Top of DATA FOR THIS EXERCISE

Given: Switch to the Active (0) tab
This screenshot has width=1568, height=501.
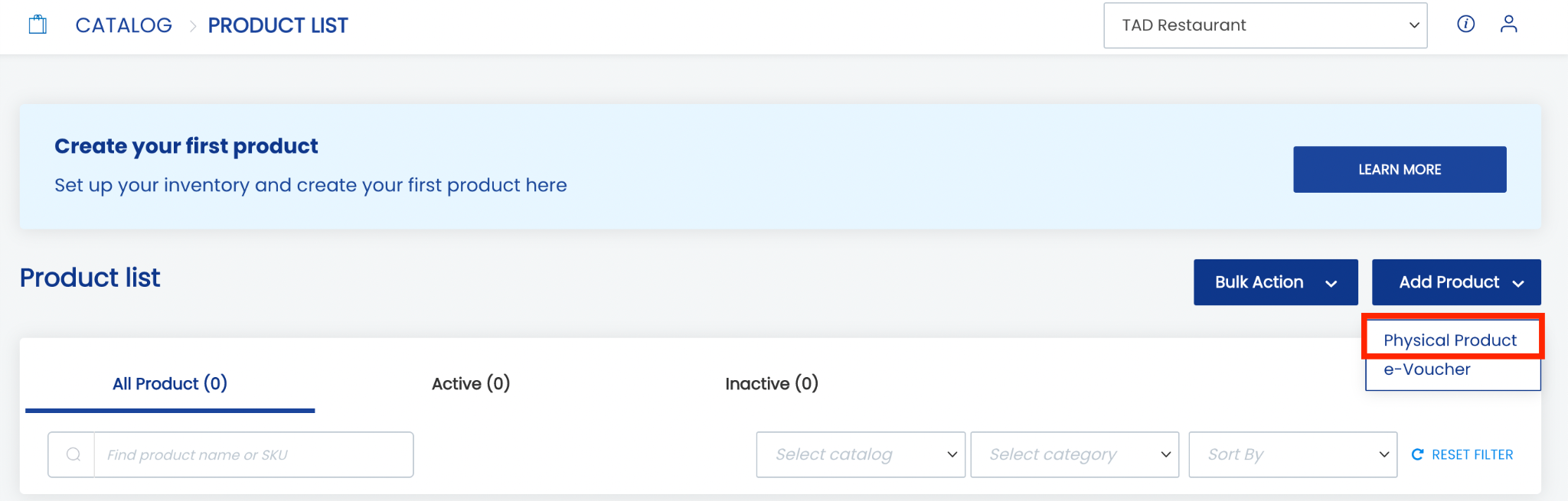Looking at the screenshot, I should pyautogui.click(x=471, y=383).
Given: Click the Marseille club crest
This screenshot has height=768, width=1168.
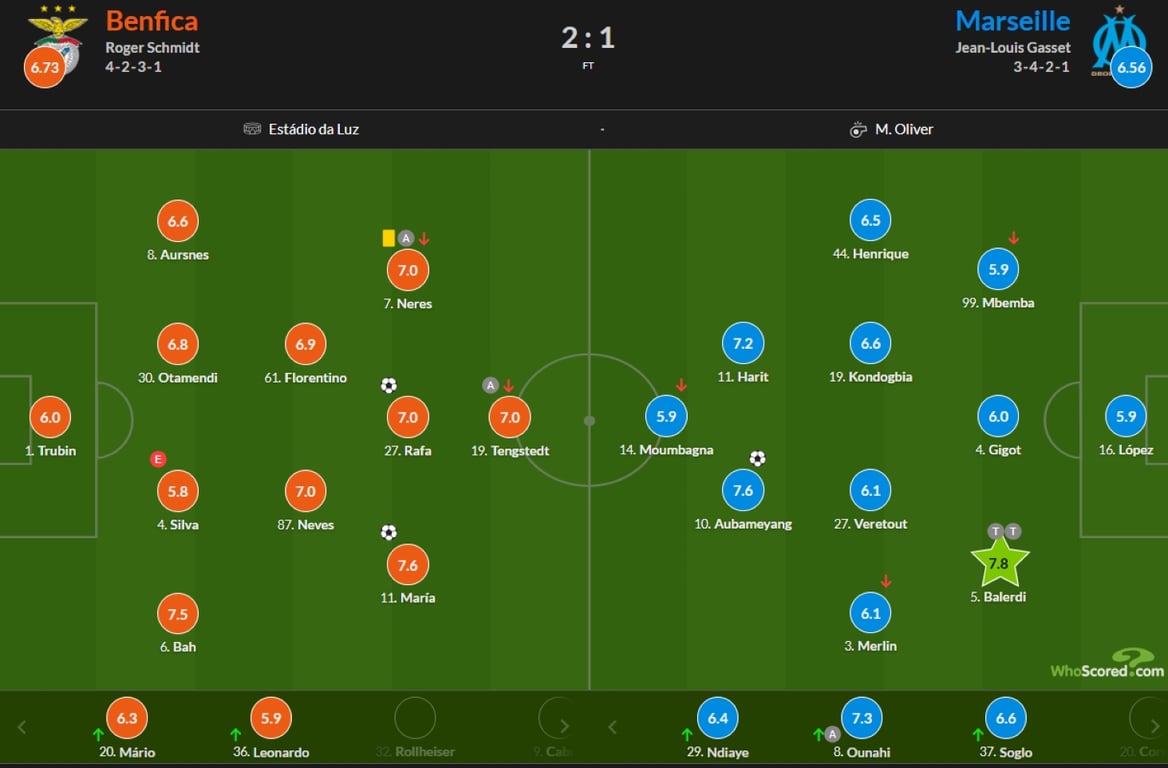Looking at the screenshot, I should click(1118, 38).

Bottom of DATA FOR THIS EXERCISE
Top of DATA FOR THIS EXERCISE

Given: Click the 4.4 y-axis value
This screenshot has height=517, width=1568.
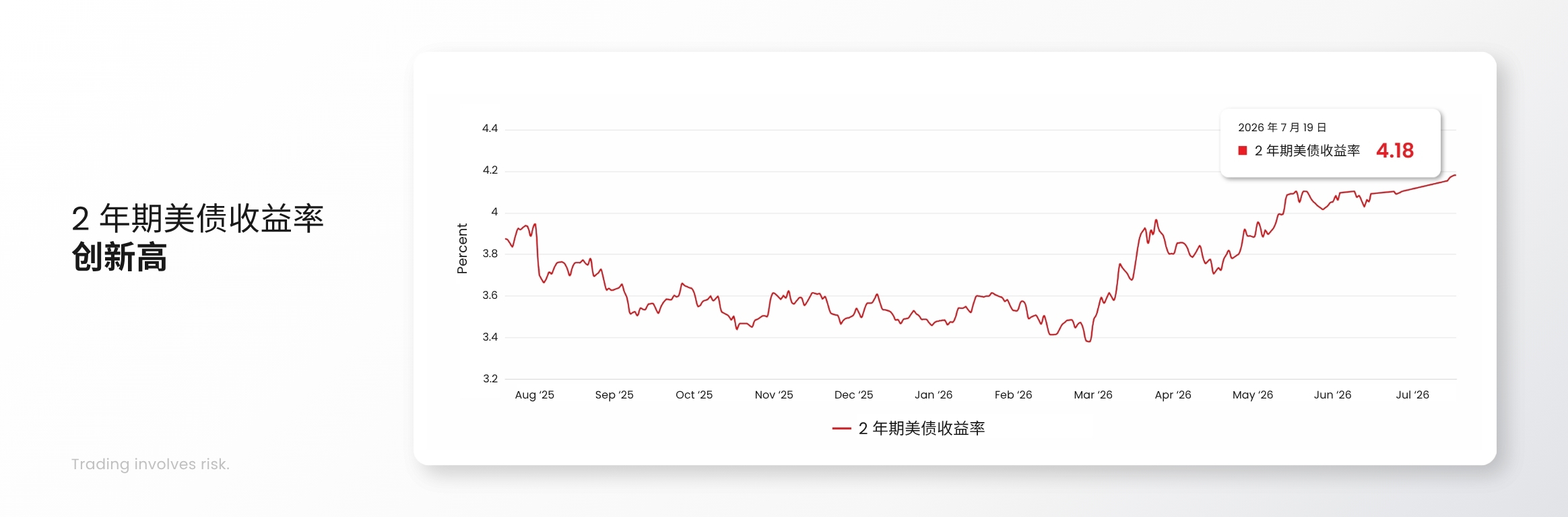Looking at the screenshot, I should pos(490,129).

Bottom of DATA FOR THIS EXERCISE

Search the data above for the word "Given". Copy each line it is in.

Given: Switch to the Active (0) tab
Given: Click the Marseille club crest
Given: Click the 4.4 y-axis value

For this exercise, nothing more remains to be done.